Trophic relationships of exotic anadromous salmonids in the southern Patagonian Shelf as inferred from stable isotopes
Limnol. Oceanogr., 53(2), 2008, 788-798 | DOI: 10.4319/lo.2008.53.2.0788
ABSTRACT: On the basis of their thermal preferences, salmon introduced in South America can distribute over the whole Southern Patagonian Shelf Ecosystem (SPSE). Stable isotope (d13C and d15N) data show that the SPSE is dominated by zooplanktivorous species (15 of 37), and its community is distributed over six trophic levels (TL), with salmonids occupying levels 4.2 to 4.9. A dual isotope mixing model was used to estimate diet proportions of adult salmonids (validated with stomach content analyses) and showed that chinook salmon (TL 4.9) and brown trout (TL 4.7) feed largely on sprats (96% and 79% predicted by the model) and were clustered together with intermediate size fish and cephalopod predators (TL 4.6-5), a diet similar to that in their native ranges (North Pacific and North Atlantic Oceans). Adult anadromous rainbow trout clustered together with zooplanktivorous species (TL 3.2-4.4), and the model predicted a diet dominated by planktonic crustaceans (55%), very different from the diet dominated by fish and squids characteristic of adult steelhead in the North Pacific Ocean.

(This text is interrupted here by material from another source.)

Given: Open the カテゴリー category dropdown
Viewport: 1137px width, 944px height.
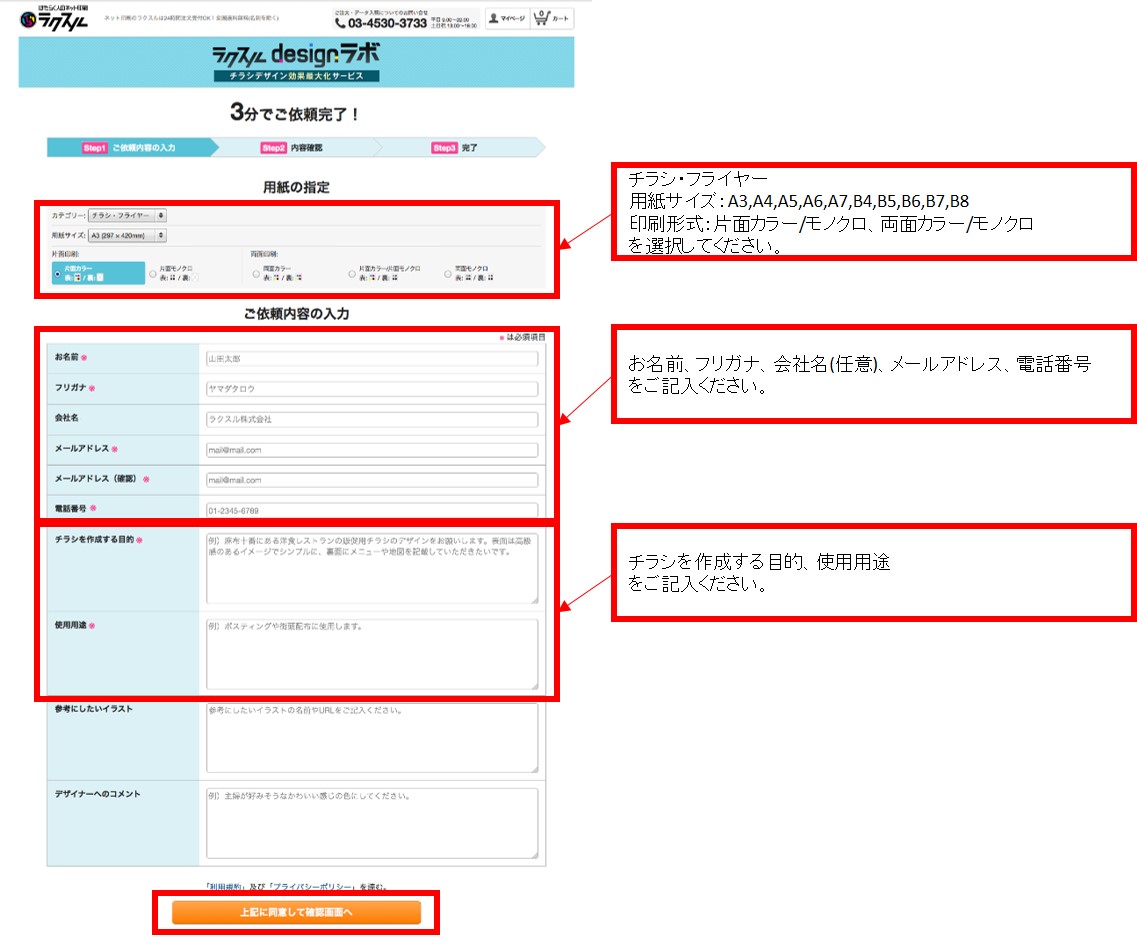Looking at the screenshot, I should point(127,215).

Diet predictions based on stable isotopes for Chinook salmon were indistinguishable from direct assessments of stomach contents of fish captured by bottom trawlers and overlapped widely with the diet of Magellanic penguins. The lack of reports on captures of anadromous rainbow trout by bottom trawlers suggests that this species has a shallower distribution. Stable isotope data for rainbow trout are very similar to those of rockhopper penguins, which feed on planktonic crustaceans, fish larvae, and juveniles.